Чуть не с семилетнего возраста у себя в деревне он орудовал топориком. Доброго и усердного парнишку взял с собой в Петербург на заработки его дядя и ласково называл Сеня. И все звали его Сеней, никогда никто ни разу не назвал его Сенькой; такое уж было у него лицо, что Сенька к этому лицу было именем неподходящим.

Из года в год с топором в руке много дел наделал Сеня. Был у него только один этот «штрумент», но он мог им все сделать. И балки им рубил он, и всякие хитрые, замысловатые штуки вырубал, для которых немцу нужны три дюжины всяких инструментов. Много украшений всякого рода было на домах петербургских, на которые Сеня, проходя, глядел с кроткою радостью. Остановясь каждый раз, он, спихнув шапку на лоб, почесывал за затылком и ухмылялся, глядя на свою работу.

«Моя!» – думал он, а иногда и говорил это первому прохожему.

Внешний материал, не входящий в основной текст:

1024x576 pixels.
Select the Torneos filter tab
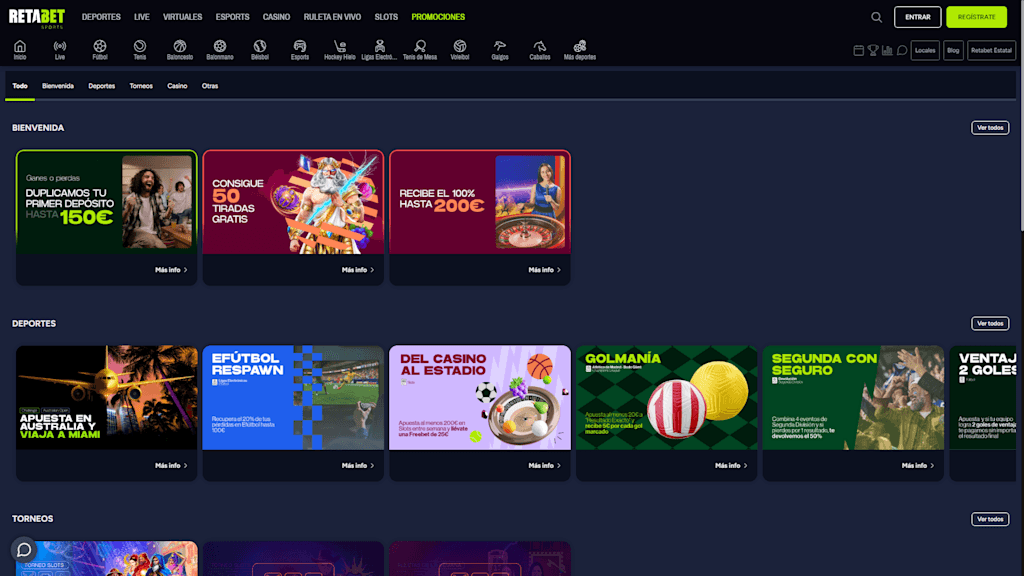140,86
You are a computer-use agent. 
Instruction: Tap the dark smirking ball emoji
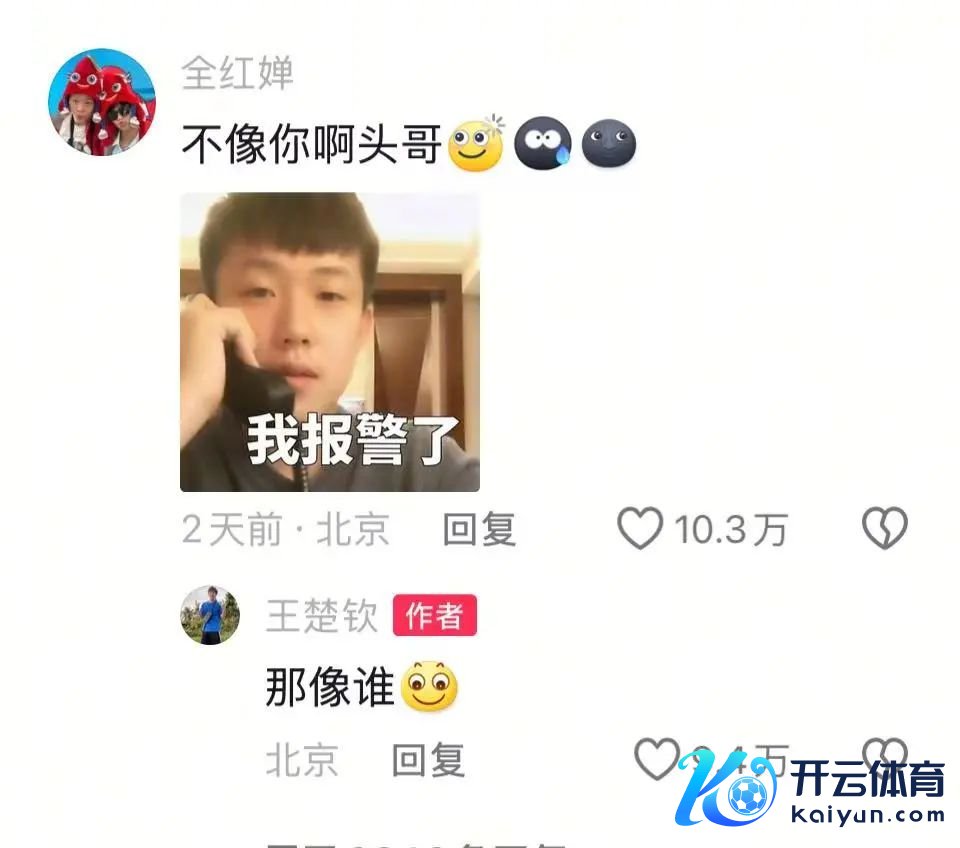(609, 143)
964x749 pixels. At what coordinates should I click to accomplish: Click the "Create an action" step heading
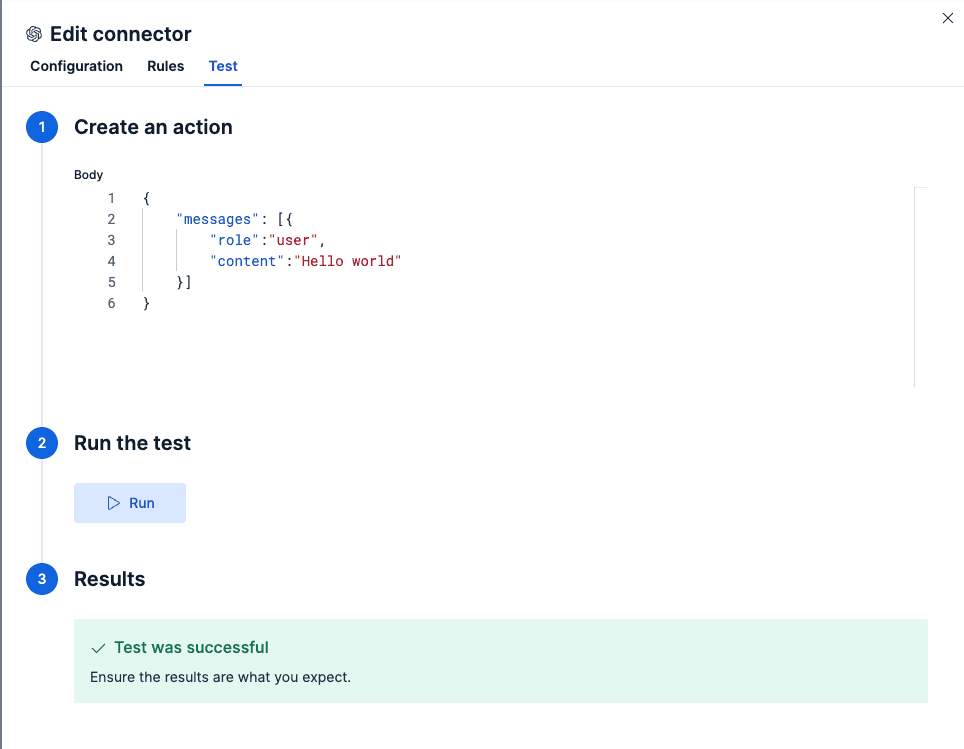click(153, 128)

Теперь, перевалив во вторую полсотню годов, Сеня был тот же искусный и усердный плотник, все так же орудовавший топориком; лицо его было тоже свежее, моложавое, ни единого седого волоса ни в голове, ни в окладистой бороде; сила все та же, так что молодых рабочих за пояс заткнет; искусство все то же. Бухает он сплеча по большой балке и ухает при этом, выпуская залпом такое количество воздуха из груди, что иному немцу, вроде принца Жоржа, этого одного залпа на всю бы жизнь хватило. Или тихонько, ласково, будто нежно чикает он большущим топором по маленькому куску липы или ясеня, и выходит у него мальчуган с крылышками, или лира, или рог изобилия, или какая иная фигура, не им, а немцем выдуманная и которую теперь господа стали наклеивать на фасады домов.

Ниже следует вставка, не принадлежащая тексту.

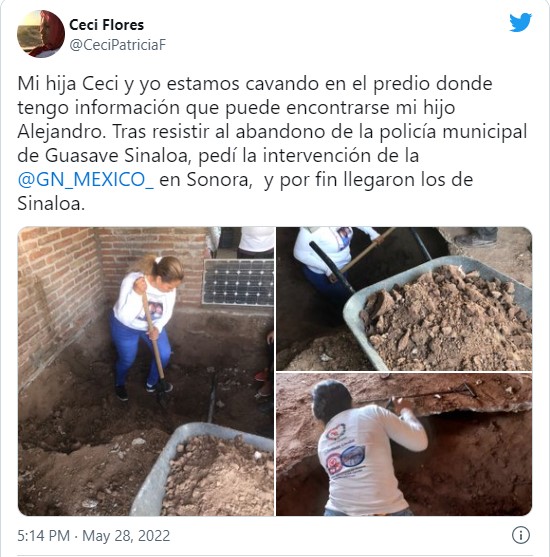Follow the @GN_MEXICO_ mention link
The width and height of the screenshot is (550, 557).
(x=86, y=179)
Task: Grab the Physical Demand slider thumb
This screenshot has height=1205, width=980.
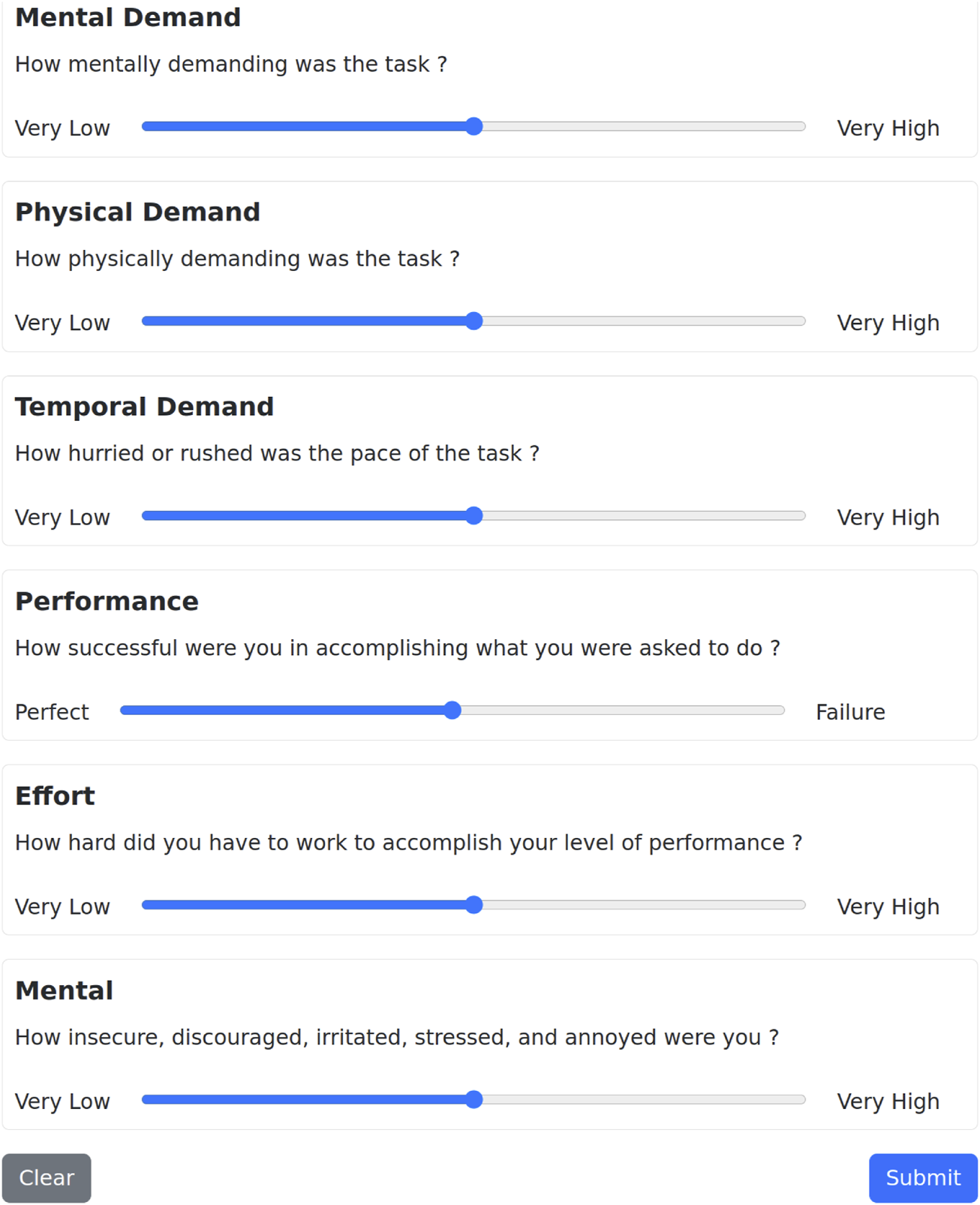Action: tap(473, 321)
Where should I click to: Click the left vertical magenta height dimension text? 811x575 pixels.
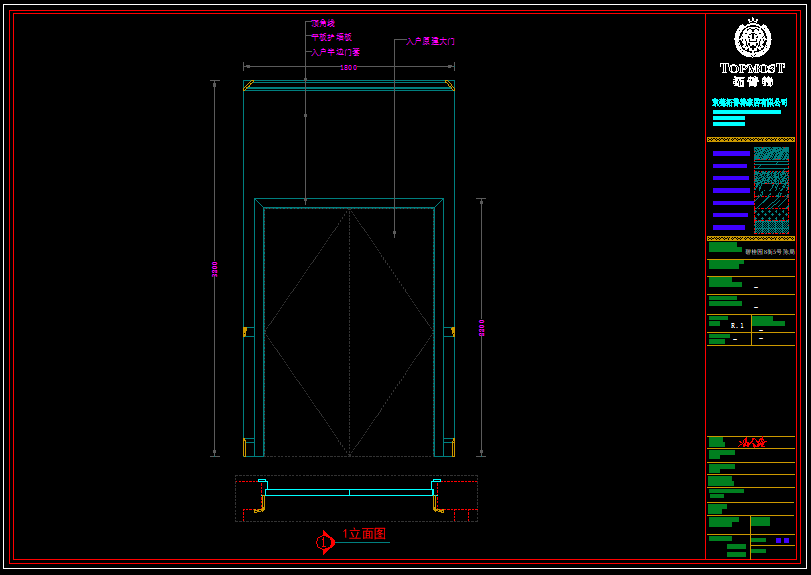(x=214, y=268)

Сеня тоже в числе прочих работал во дворце в качестве простого поденщика. Иные в двадцать лет выходят в хозяева и подрядчики, а Сеня, хоть тысячу лет проживи на свете, все будет подначальным батраком.

Наступили великие дни Страстей Господних, когда весь православный люд на пространстве четверти всего земного шара, пав ниц, молился во храмах, каялся во грехах и причащался Святых Тайн Христовых. С тайною, непонятною сладостью на душе и с очищенной покаянием совестью ожидал всякий встретить великий праздник Христов. В эти самые дни в полурусской столице, на окраине громадной земли православной, все, что было властного, высокого и чиновного в Питере, вся эта взмытая пена великого русского моря житейского, то есть все придворное сословие, переживало тоже дни скорби и печали. Когда во храмах по всей Руси коленопреклоненные священники восклицали над коленопреклоненным же народом: «Господи, владыко живота моего!» – здесь, в пышных домах и полудворцах столицы, весь люд важный и сановный, прозванный народом голштинцами, восклицал тоже:

 

– Господи, площадь-то, площадь!

Им-то, конечно, черт с ней, да что из-за нее им же будет!!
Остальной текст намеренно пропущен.